Thanks Aleksei for your response.

I have few questions on your response:

You mentioned "the task seems to be completely IO-bound. It means that CPU is mostly idle
while waiting for IO operations to complete."

I didnt get what is meant by CPU is mostly idle? Why is it idle?

Usually, in IO-bound scenarios user provides a dedicated thread(s) that play(s) a producer role by
reading input data and providing it for crunching to other threads, consumers.

How do you do this? Do you have any example? If you can provide some link, it will be very helpful.

I'll try the Intel(R) VTune(TM) Amplifier..

Regards

Babu

Abdulsalam__Babu · ‎05-08-2018

I would like to know what is the impact of file I/O in multiple threads.

Say I have multiple files to be read/write. If I do reading/writing files in parallel_for ( each thread reads/writes an individual file ) , does file I/O has any performance impact while doing in multiple threads?

Vladimir_P_1234567890 · ‎05-08-2018

Hello,

It would be good to understand which drive you use once you mention I/O in multiple threads:

If you use a SATA spin HDD you might just lock your system out in I/O depending on file number and file sizes.

if you use SATA SSD you might see serialization on I/O SATA serial queue and your 1.4x speed-up might be not very bad depending on file number and file sizes.

If you use NVMe SSD drive with multiple parallel I/O queues then scalability might be a way better than 1.4x.

if you use windows you can open the resource monitor to check how I/O is bounded.

cheers,
--Vladimir

Abdulsalam__Babu · ‎05-09-2018

Thanks Vladimir. I could not understand completely.

If you use a SATA spin HDD you might just lock your system out in I/O depending on file number and file sizes.

I didnt get this.

if you use SATA SSD you might see serialization on I/O SATA serial queue

Do you mean parallel read/write is not possible here?

Let me ask this: If I do file read/write in multiple threads ( each thread read/write a separate file ), while one thread is doing (scheduled) a job, the other threads will be blocked by I/O ? Or Other threads are free to do read/write?

Regards

Babu

Vladimir_P_1234567890 · ‎05-09-2018

Hello, let me rephrase the question: what interface do you target your program, SATA or NVMe?

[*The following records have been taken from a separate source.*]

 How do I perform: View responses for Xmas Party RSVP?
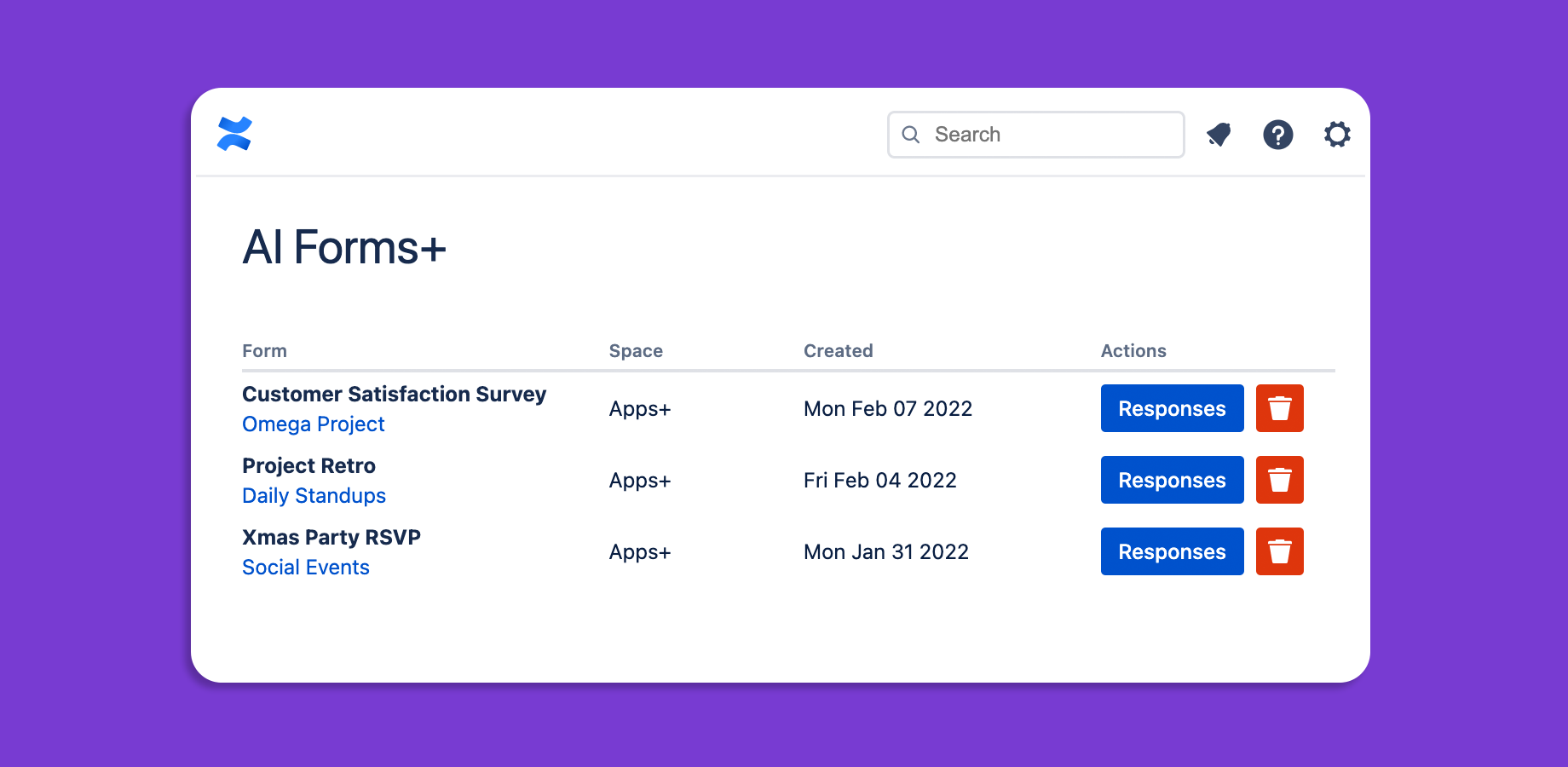click(x=1172, y=552)
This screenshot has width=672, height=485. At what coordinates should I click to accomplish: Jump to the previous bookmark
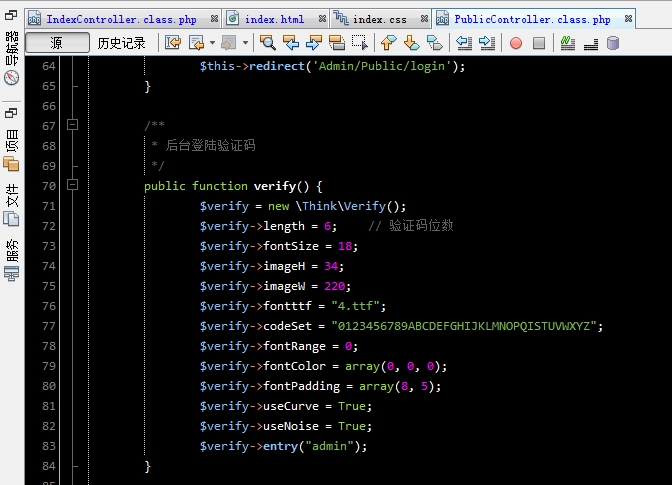[388, 42]
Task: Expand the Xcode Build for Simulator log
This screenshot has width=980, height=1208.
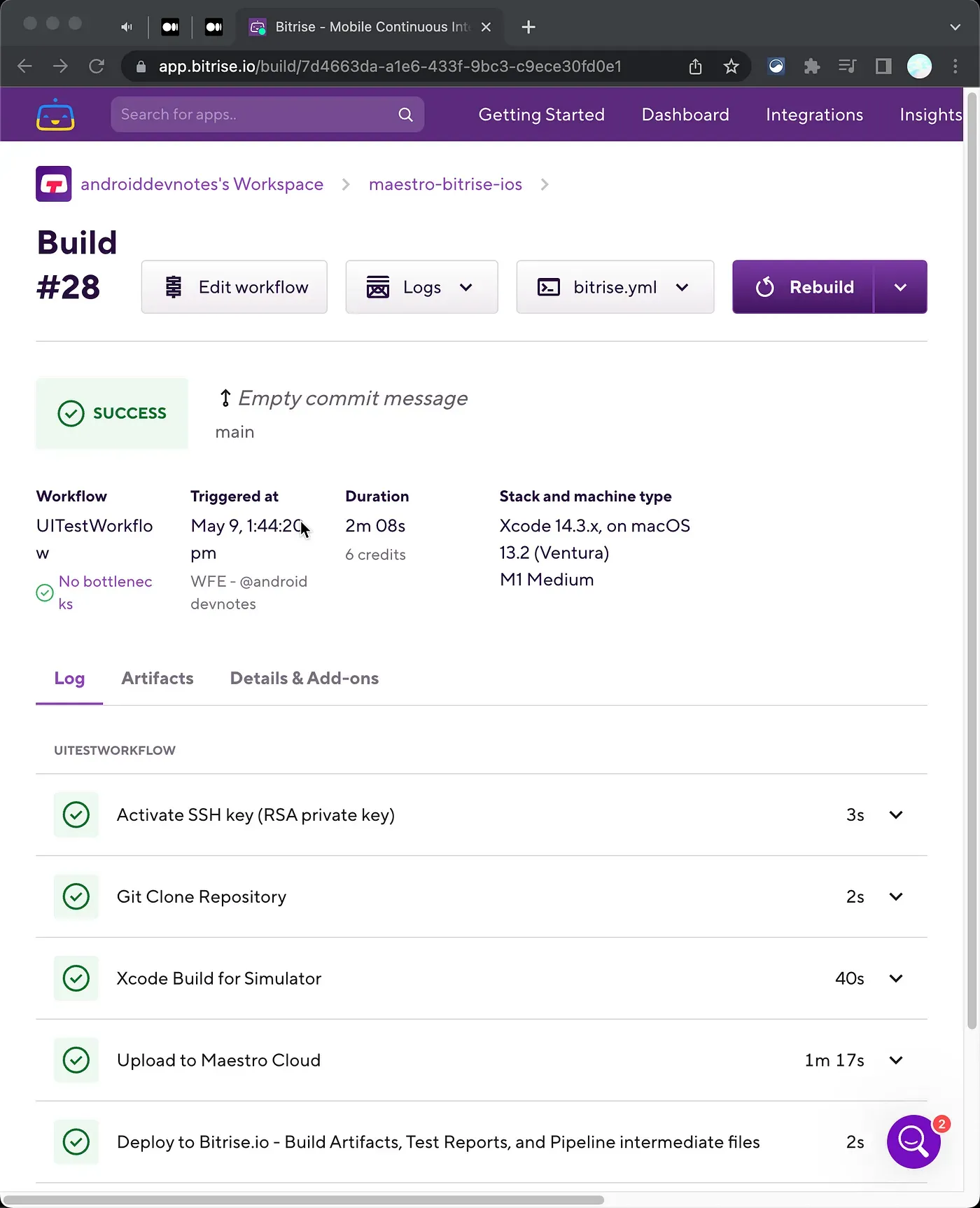Action: [895, 978]
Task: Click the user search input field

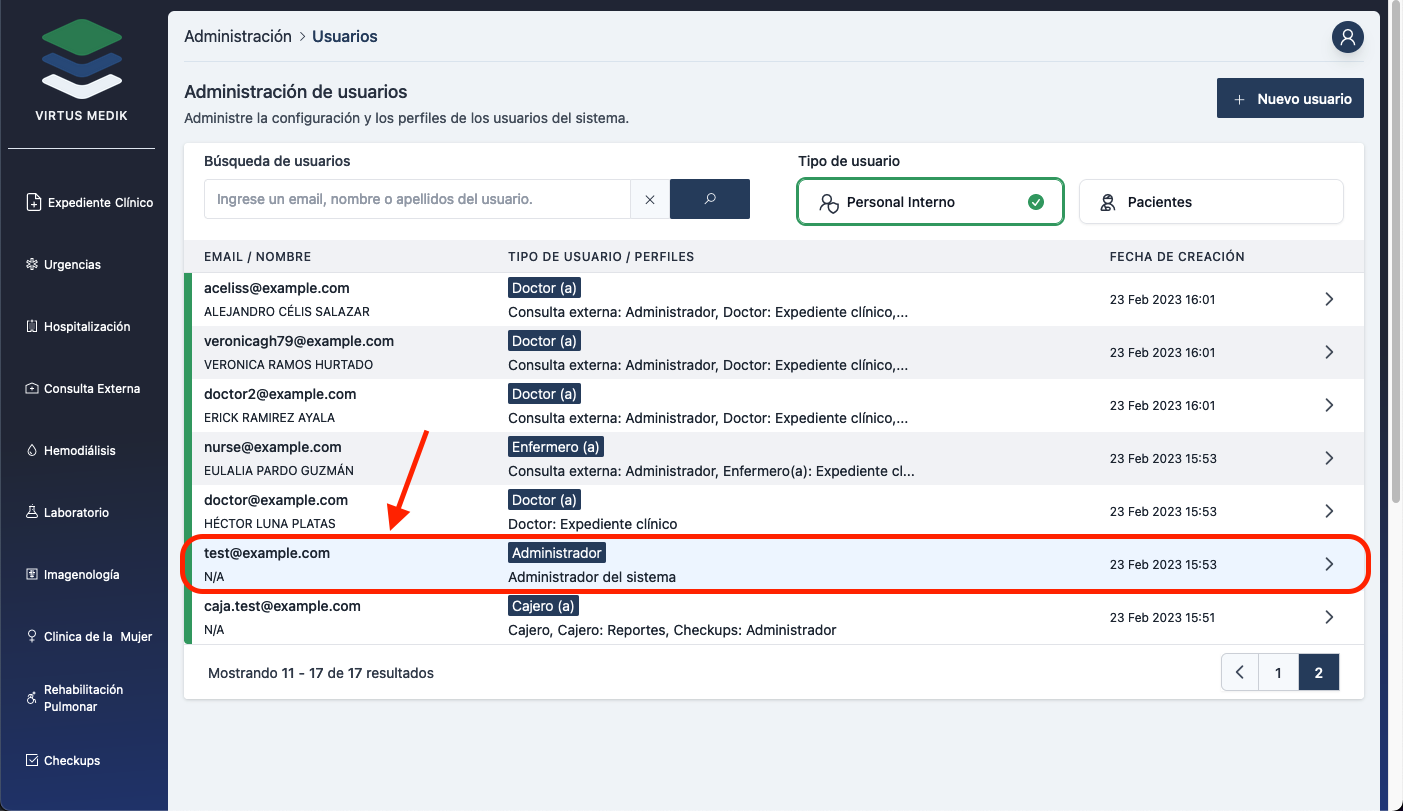Action: tap(417, 199)
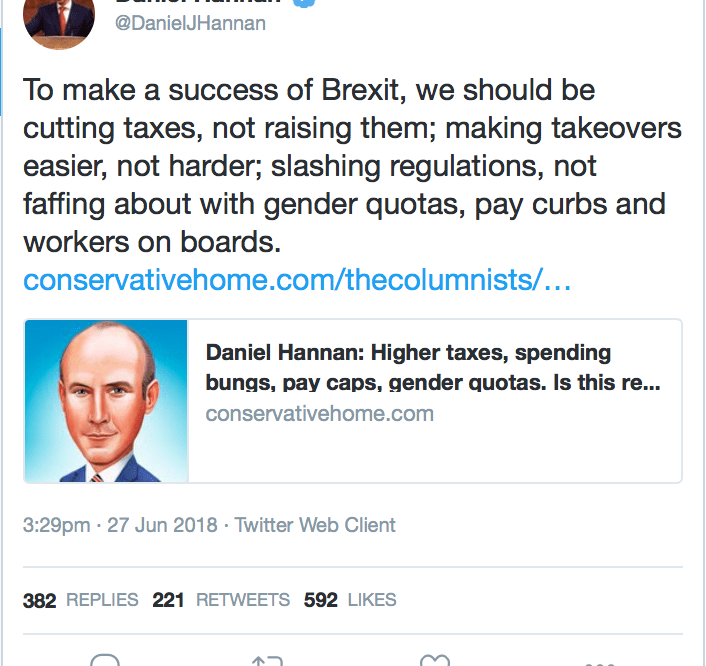Viewport: 706px width, 666px height.
Task: Click the Twitter Web Client source link
Action: (315, 524)
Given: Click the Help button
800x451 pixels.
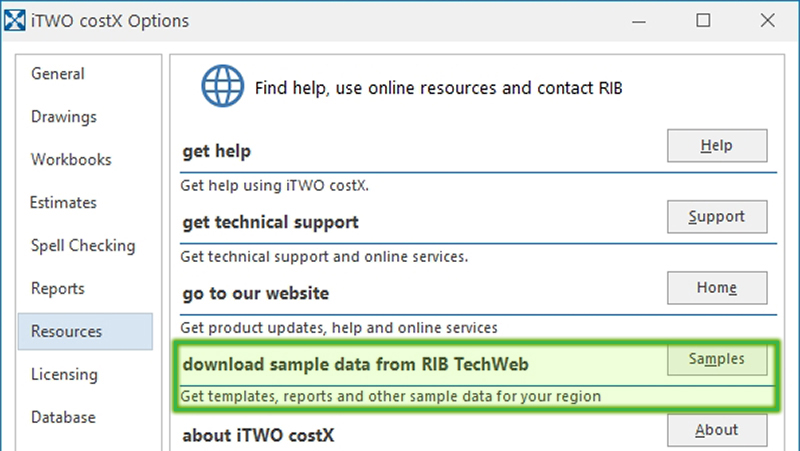Looking at the screenshot, I should click(717, 146).
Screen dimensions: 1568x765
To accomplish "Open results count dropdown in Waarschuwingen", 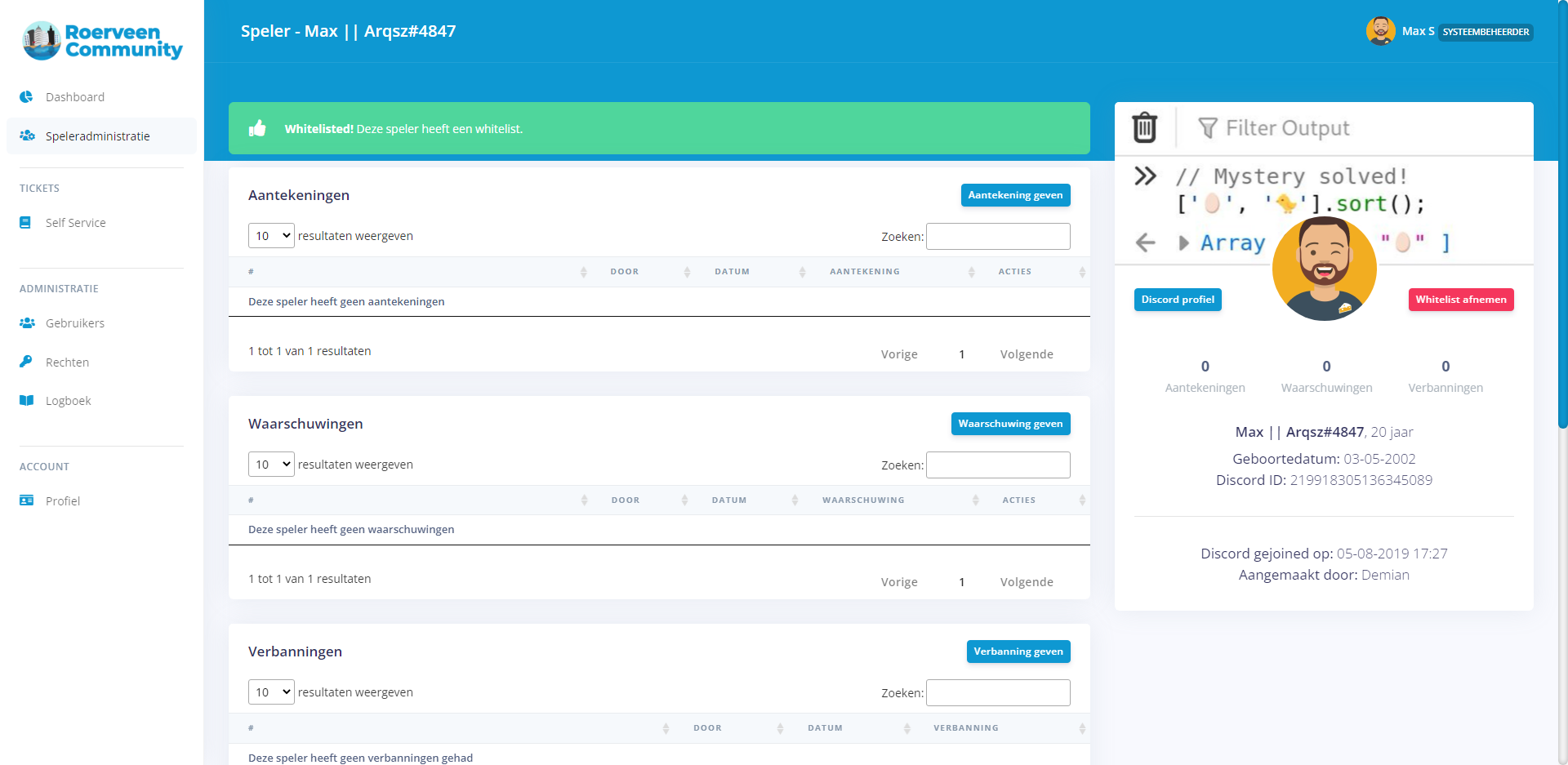I will [x=270, y=465].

If you target SATA which stands for "Serial ATA". Then you need to expect that all your I/O threads will be blocked by I/O serial operations. there might be TBB design patterns for such I/O but I let TBB guys to respond to this.

if you target NVMe (https://en.wikipedia.org/wiki/NVM_Express). Then it more much more friendly to parallel operations.

Regarding SATA HDD vs SATA SSD. there is a big difference in the response time (https://en.wikipedia.org/wiki/Solid-state_drive#Hard_disk_drives). And if you fill disk queue with several different files concurrently response time for SATA HDD will grow more than for SATA SSD and increased response time will slowdown your I/O operations. If you want to play with data you can start several disk benchmarks in parallel, for example several instances of CrystalDiskMark.

--Vladimir

Abdulsalam__Babu · ‎05-10-2018

My hard drive is SATA HDD. Then you mean to say that if one thread is doing a FILE I/O, then all other threads doing FILE i/O will be blocked even if they are running at different cores?

And SATA HDD's response time is slower when there are multiple FILE I/O than the SATA SSD. Am i correct?

Vladimir_P_1234567890 · ‎05-11-2018

Abdulsalam, Babu wrote:

My hard drive is SATA HDD. Then you mean to say that if one thread is doing a FILE I/O, then all other threads doing FILE i/O will be blocked even if they are running at different cores?

There might be OS caching mechanisms and other ways to improve the throughput so you see some scaling. But "Blocking I/O" and "Serial ATA" means exactly that if you do I/O from different cores by different threads then cores might be busy with other tasks but your threads will wait until I/O is available for them

Abdulsalam, Babu wrote:

And SATA HDD's response time is slower when there are multiple FILE I/O than the SATA SSD. Am i correct?

right, SSD does not have overheads on spinning and head positioning.

But again. For example my home HDD has 128MB RAM buffer so if there is "a multiple I/O" with this buffer size the I/O should be fast enough. Drives might have 8MB RAM buffer or might have 8GB SSD buffer so you will see a different behavior of I/O there.